Founded in 1828, the city is tucked into the Ozark Mountains in Arkansas's northwest corner.
 
Fayetteville is home to the University of Arkansas. Originally named Arkansas Industrial University, the school opened in 1872. Acting president Noah P. Gates welcomed eight students and one teacher that first year. By the end of the year, 101 students from throughout the state had been admitted.

Nearly 76,900 people called Fayetteville home in 2012.

5. Springdale. Tyson Foods, Inc. is headquartered in this city of more than 73,000 people. Once called Shiloh, the city was renamed in the 1870s. It's home to the Shiloh Museum of Ozark History.

The city is a major industrial center, home to seven trucking companies and the poultry industry. In 2003, Forbes magazine ranked it third best in America for business and career opportunities.

6. Conway. Three colleges are located in Conway: Hendrix College, the University of Central Arkansas, and Central Baptist College.

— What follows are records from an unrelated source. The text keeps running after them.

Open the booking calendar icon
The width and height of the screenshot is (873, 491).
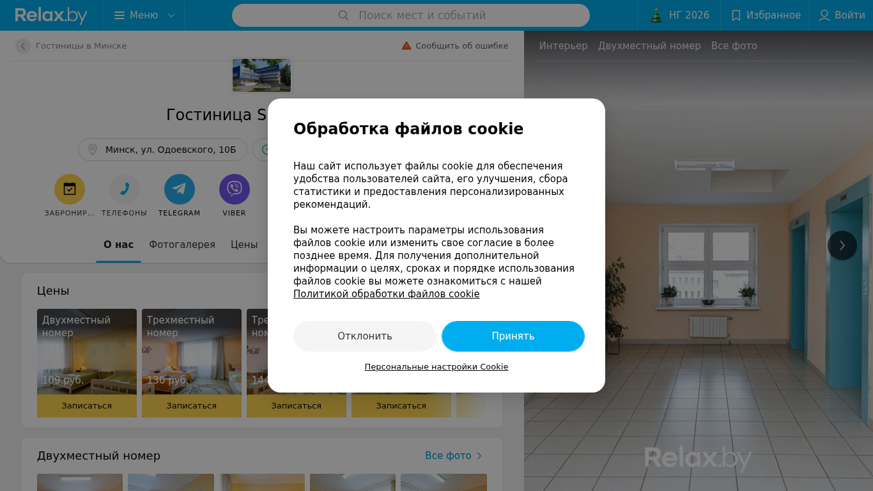70,189
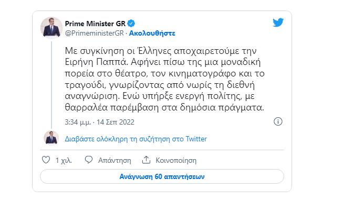This screenshot has width=354, height=201.
Task: Click the Ακολουθήστε follow link
Action: click(152, 33)
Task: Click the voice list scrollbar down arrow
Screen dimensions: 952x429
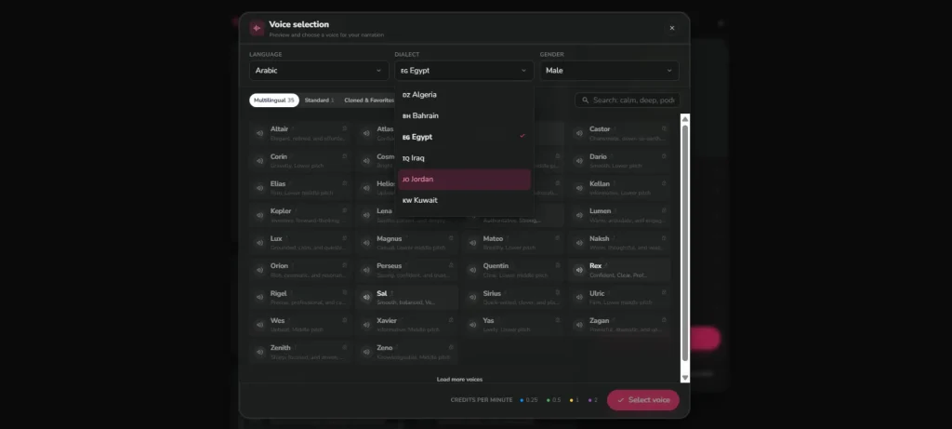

Conway attracted many businesses after World War II ended, including International Shoe Company and Allied Telephone Company, which is now Alltel.

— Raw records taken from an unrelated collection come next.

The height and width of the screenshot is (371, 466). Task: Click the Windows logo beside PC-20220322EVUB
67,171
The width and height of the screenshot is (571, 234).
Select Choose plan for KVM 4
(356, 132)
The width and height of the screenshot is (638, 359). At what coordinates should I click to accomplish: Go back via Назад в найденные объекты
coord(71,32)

By 2012, the city had 62,939 residents.

7. North Little Rock. This city of more than 64,000 people has historical connections to the transportation industry and the military. The city was established in 1901, when businessman William C. Faucette tried to reclaim Argenta, which Little Rock called the Eighth Ward. His secret scheme was hatched because of resentment by north side residents who didn't want to be citizens of Little Rock.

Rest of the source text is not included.